The inspiration for this salad was a simple salad I had in a small café in Rome.  Simply a plate of dandelion greens with a light vinaigrette, a perfectly roasted chicken breast, and fried olives.  Not battered and fried, but fried in olive oil until a bit wrinkly to give them a rich olive flavor.  I decided to change up the protein a bit here and make tender roulades of turkey cutlets filled with herbed goat cheese.  I roasted the olives for this salad in oil with a sprig of fresh rosemary and orange zest for a sweet flavor.  Also included are some roasted fingerling potatoes that roast alongside the bowl of olives.  A flavorful and colorful salad that would work well with pork cutlets or chicken cutlets alike.

(To view this recipe, click on the blue title of the blog post above*)

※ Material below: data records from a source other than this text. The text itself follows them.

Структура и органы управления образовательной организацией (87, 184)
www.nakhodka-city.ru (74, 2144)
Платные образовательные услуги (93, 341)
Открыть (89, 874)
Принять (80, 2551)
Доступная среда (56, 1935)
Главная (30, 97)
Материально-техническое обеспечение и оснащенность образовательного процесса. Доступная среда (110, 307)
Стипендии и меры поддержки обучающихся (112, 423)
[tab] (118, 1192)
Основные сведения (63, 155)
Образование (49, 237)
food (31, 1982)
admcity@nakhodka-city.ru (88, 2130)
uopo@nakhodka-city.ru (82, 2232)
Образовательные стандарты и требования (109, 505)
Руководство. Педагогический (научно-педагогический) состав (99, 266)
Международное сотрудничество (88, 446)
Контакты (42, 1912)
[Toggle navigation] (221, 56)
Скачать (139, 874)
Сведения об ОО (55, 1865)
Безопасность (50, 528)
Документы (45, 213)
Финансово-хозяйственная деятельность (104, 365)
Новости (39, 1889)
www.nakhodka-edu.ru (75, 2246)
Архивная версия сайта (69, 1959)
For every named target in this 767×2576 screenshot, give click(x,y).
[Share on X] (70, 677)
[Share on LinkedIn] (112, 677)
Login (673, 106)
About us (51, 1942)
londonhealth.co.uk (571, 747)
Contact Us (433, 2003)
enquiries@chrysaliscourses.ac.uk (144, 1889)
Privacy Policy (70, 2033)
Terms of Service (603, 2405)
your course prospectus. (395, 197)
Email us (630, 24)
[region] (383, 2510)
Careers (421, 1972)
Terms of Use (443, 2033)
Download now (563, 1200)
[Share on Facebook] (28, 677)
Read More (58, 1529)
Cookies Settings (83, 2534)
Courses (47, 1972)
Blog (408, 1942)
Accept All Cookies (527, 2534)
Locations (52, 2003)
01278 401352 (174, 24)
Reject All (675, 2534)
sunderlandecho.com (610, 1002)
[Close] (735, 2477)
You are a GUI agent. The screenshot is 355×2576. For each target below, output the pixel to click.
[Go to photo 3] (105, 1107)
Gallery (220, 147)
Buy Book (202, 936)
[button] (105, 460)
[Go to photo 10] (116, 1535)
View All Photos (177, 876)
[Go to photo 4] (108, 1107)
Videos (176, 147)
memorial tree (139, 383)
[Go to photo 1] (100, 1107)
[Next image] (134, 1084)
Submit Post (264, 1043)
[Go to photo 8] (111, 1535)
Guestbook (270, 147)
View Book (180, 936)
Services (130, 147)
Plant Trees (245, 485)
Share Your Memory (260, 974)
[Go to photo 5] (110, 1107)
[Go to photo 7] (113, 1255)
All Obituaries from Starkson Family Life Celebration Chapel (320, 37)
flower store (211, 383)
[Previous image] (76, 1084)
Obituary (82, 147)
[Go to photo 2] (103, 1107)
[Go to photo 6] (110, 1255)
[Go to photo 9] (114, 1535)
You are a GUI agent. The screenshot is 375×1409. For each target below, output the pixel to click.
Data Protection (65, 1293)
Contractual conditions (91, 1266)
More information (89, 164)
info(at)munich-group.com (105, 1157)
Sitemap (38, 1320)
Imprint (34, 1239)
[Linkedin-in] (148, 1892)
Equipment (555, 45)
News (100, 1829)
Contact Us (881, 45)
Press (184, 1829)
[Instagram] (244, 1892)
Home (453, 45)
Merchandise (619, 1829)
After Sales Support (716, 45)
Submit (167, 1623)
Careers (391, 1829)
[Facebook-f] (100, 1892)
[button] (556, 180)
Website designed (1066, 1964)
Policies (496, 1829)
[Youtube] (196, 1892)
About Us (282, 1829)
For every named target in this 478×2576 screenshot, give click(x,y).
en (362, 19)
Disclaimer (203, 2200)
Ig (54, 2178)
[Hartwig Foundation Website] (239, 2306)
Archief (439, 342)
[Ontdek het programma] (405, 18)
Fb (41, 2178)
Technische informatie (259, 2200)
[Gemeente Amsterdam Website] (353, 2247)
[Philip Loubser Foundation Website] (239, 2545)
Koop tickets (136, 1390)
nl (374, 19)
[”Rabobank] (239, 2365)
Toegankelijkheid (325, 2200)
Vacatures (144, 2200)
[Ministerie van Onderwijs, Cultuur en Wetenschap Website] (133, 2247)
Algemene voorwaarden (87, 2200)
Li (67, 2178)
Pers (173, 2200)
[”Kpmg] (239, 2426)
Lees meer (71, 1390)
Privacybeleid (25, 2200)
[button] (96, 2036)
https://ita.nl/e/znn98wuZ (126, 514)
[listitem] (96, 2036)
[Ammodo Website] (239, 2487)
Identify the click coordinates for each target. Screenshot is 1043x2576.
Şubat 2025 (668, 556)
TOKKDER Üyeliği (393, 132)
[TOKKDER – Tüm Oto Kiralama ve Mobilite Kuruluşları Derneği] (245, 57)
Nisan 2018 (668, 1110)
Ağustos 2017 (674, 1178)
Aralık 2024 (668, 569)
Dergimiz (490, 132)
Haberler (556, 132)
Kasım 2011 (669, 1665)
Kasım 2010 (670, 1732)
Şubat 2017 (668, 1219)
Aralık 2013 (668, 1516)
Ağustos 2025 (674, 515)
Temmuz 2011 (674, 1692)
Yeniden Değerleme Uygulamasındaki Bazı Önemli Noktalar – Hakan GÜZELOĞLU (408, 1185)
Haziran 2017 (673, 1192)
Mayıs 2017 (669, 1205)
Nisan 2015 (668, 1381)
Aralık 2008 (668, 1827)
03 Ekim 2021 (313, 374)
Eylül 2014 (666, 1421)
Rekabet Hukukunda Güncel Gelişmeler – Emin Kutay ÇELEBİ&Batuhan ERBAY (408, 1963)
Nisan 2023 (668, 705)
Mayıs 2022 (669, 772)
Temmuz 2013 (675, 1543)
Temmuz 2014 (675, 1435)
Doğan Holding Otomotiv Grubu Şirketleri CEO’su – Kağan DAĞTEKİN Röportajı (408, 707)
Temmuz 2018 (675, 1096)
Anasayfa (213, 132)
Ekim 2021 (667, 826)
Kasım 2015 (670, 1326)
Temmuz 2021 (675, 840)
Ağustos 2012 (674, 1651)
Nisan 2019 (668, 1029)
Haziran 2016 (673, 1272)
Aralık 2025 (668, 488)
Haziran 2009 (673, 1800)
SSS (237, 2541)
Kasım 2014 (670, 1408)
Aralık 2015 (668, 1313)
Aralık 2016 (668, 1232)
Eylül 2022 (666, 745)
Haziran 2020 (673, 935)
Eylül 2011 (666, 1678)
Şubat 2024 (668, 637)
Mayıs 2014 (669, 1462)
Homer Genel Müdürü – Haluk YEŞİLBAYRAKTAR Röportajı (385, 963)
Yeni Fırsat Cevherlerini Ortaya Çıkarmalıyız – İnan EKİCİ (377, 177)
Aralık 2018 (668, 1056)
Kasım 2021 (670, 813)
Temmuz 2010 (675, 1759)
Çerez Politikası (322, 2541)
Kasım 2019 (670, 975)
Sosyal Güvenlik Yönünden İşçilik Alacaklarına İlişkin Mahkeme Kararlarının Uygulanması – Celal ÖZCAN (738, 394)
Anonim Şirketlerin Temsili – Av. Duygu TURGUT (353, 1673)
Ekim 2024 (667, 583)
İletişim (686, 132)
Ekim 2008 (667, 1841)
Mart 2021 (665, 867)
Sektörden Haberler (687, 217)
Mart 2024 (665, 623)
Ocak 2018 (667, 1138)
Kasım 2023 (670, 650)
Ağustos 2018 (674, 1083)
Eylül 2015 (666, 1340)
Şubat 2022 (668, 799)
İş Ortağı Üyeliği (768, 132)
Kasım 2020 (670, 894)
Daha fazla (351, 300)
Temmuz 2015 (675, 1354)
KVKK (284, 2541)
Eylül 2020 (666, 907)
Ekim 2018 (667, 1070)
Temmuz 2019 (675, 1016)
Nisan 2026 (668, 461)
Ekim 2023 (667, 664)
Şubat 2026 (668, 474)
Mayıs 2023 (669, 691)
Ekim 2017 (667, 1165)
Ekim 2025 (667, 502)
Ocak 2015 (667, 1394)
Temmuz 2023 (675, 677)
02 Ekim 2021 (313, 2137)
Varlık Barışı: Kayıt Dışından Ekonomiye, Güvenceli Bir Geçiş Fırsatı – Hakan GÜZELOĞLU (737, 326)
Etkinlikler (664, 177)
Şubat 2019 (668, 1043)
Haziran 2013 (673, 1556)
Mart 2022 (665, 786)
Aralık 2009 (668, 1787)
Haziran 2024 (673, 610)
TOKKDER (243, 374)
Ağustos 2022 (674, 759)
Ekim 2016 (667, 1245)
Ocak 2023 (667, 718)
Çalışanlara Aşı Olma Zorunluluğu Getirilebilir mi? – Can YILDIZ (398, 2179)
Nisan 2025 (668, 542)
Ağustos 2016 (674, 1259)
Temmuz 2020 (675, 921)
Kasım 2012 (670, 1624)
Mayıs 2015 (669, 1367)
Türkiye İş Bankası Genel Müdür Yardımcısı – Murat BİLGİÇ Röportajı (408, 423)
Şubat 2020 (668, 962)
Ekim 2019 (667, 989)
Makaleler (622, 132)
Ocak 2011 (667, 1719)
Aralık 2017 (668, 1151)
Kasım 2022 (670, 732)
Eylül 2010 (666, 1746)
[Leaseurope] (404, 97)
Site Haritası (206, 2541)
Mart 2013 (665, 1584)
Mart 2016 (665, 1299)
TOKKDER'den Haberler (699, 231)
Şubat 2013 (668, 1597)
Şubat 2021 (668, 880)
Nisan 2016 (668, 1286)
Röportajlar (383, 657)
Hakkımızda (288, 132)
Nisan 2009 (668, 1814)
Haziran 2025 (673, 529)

Turkey-Goat Cheese Roulades with Roasted Olives over Dandelion Greens

  • Prep time:
  • Cook time:
  • Total time:
  • Yield: 2
  • Difficulty: easy
  • Recipe type: Salad

Ingredients:

  • 1 bunch of dandelion greens, ends trimmed, cut into bite-sized pieces
  • 4 turkey cutlets
  • Salt and pepper
  • Olive oil
  • 2 oz. herbed goat cheese, room temperature
  • ½ cup mixed olives, in oil
  • 1 sprig rosemary
  • 1 teaspoon orange zest, finely chopped
  • Fingerling potatoes, halved
  • For the vinaigrette:
  • Pinch of crushed red pepper flakes
  • ½ teaspoon honey
  • 1 teaspoon Dijon mustard
  • Salt and pepper
  • 3 Tablespoons sherry vinegar
  • ¼ cup extra virgin olive oil

Directions:

  1. Preheat the oven to 400 degrees. Prepare two baking sheets; both lined with parchment paper. Season both sides of the turkey cutlets with a pinch of salt and pepper. Place ¼ of the goat cheese in the middle of each cutlets, roll up lengthwise and tie with kitchen twine. Place the cutlets on one of the baking sheets; drizzle with olive oil.
  2. On the second baking sheet place the halved potatoes; drizzle with oil and season with a touch of salt and pepper. On the same sheet, place a ramekin filled with the olives covered in olive oil. Add into the olives the rosemary and orange zest.
  3. Roast both pans for 25 minutes, or until the turkey reaches an internal temp of 165 degrees, and the potatoes are tender.
  4. Toss the greens with the vinaigrette (just whisk all ingredients together for the vinaigrette until emulsified.) Serve with the turkey cutlets, olives, potatoes and lemon wedges for squeezing.